Work order 1: List every company named in the CyberHomes passage below.
Work order 2:
Answer these questions from the CyberHomes passage below.
(a) Which company owns CyberHomes?
(b) How many U.S. property records does the site cover?
(c) When will CyberHomes begin to include actual MLS data?
Work order 3: Extend the CyberHomes passage below by writing what comes after its final sentence.

Text shown:
..............................
Yes, we have heard this before. (Zillow Zestimate, anyone?). But CyberHomes may actually have an advantage here in that it is owned by Fidelity National Financial, one of the biggest title-insurance companies in the country. As such, Fidleity National Financial has a direct view on every home transaction in the country. “The key differentiators on the data is that we are the primary aggregator of it.,” says Frame. Other than the Multiple Listing Service (MLS) that brokers use, any company that wants information on properties sold, home ownership, or mortgage issuance needs to license it from one of two sources: either Fidelity National Financial or First American (which is where Zillow gets its data, through an intermediary company called Dataquick). Since CyberHomes has a direct line into the Fidelity National Financial database, Frame argues that the data on his site is updated in a more timely fashion for the 100 million U.S. property records it covers. And it will begin to include actual MLS data as well, beginning in the first quarter of next year.
..............................
Extracted records:
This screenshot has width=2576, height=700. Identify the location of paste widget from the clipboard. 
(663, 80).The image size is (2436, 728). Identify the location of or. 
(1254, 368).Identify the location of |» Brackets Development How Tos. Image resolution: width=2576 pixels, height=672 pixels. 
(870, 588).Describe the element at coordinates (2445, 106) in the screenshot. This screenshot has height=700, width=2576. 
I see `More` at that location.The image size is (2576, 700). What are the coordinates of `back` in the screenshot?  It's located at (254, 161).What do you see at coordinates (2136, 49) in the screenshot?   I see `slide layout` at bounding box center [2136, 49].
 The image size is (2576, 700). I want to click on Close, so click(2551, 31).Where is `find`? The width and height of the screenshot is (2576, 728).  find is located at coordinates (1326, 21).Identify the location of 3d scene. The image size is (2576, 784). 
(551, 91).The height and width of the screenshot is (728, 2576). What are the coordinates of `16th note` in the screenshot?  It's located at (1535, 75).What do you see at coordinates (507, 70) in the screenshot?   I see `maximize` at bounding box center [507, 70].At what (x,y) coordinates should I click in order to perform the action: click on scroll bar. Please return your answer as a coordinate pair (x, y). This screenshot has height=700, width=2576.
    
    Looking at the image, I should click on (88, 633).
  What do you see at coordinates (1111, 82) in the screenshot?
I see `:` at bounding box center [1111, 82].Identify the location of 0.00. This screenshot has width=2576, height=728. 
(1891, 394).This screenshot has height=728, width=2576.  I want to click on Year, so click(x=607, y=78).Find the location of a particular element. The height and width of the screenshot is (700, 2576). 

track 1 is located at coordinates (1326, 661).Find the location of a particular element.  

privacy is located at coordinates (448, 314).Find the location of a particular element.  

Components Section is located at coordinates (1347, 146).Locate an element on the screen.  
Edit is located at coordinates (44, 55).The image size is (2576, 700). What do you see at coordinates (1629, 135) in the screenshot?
..............................
Expected output 1: CyberHomes, Zillow, Fidelity National Financial, First American, Dataquick

Expected output 2:
(a) Fidelity National Financial
(b) 100 million
(c) Beginning in the first quarter of next year

Expected output 3:
Anecdotally, CyberHomes was at least able to locate the building I live in, whereas Zillow could not. However, I am pretty sure CyberHome’s estimate of my apartment’s value is off the mark (by as much as 30 percent). This could be because CyberHomes does not have much information about my apartment other than its location and square footage. Of course, I can make adjustments with different sliders to better reflect local market conditions, as well as the condition of my apartment. This gets the price into the right ballpark. But if the price of my house is wrong, how can I trust any of the other estimates? So I guess I am still waiting for the perfect real-estate site to come along. Until then, the CyberHomes heat maps are pretty good real-estate porn.